There are also specific one-dimensional methods for a proof of the absolute continuity of the positive spectrum. Thus Weidmann in [15], see Theorem 14.25, proved this fact by the Gilbert–Pearson method [4] under somewhat more general assumptions on q(x) than \(q'\in L^1\).

One could probably also study asymptotics of eigenfunctions of H as \(x\rightarrow \infty \) using Levinson’s results (see §III.8 of the book [3]). However, the scattering theory approach we use here seems to be better adapted for a detailed spectral analysis of the operator H.

1.4 Structure of the paper

Section 2 is central. Here we construct modified Jost solutions, introduce a multiplicative change of variables and reduce differential equation (1.1) to a Volterra integral equation.

We study a regular solution \(\varphi (x,z)\) of Eq. (1.1) in Sect. 3. In particular, we find its asymptotic behavior as \(x\rightarrow \infty \). Of course, the answers are quite different for \(z>0\) and \(z\not \in [0,\infty )\). The result for \(z\not \in [0,\infty )\) seems not to be well known even in the short-range case.
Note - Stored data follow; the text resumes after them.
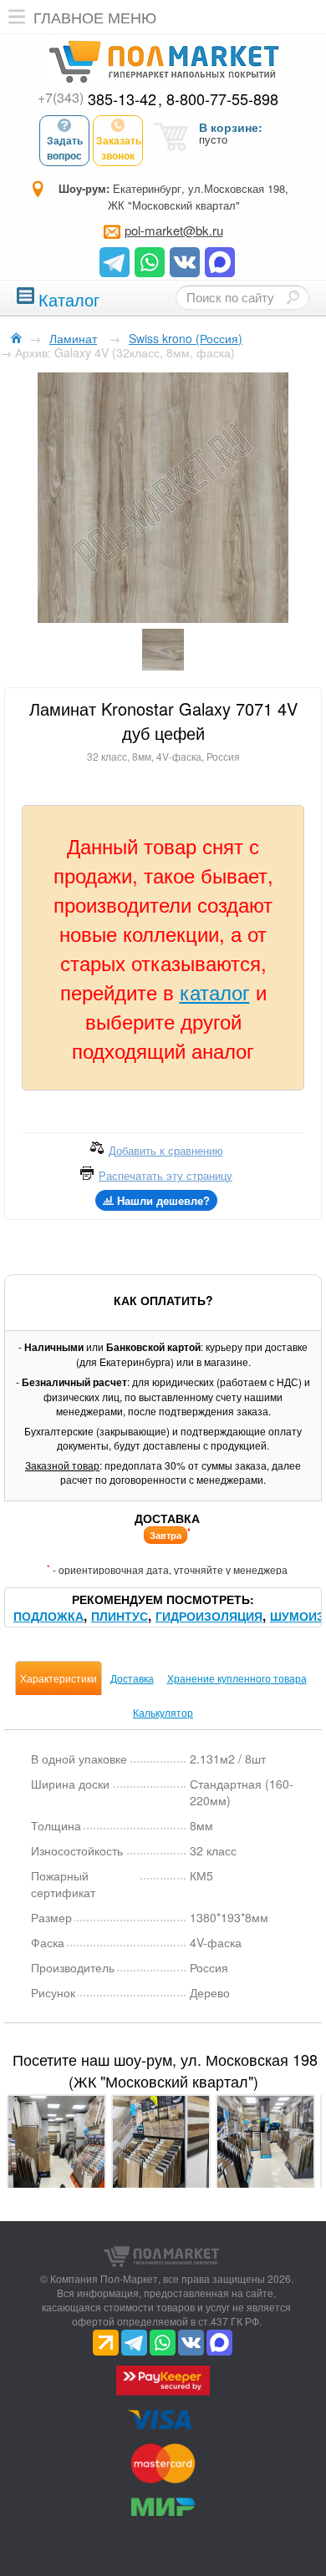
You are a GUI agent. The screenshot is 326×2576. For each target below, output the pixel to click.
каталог (215, 991)
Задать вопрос (65, 148)
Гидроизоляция (208, 1615)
Given the results of Sects. 2 and 3, we follow the standard approach to spectral analysis of the operator H in Sect. 4. First, we define H as a self-adjoint operator. Then we build its eigenfunctions of the continuous spectrum and establish an expansion theorem over these eigenfunctions. The limiting absorption principle is a by-product of these considerations.

Here is the list of miscellaneous results of Sect. 5: inclusion of an additional short-range term \(q_{\mathrm{sr}}\in L^1\), a general boundary condition at the point \(x=0\), the problem on the whole line.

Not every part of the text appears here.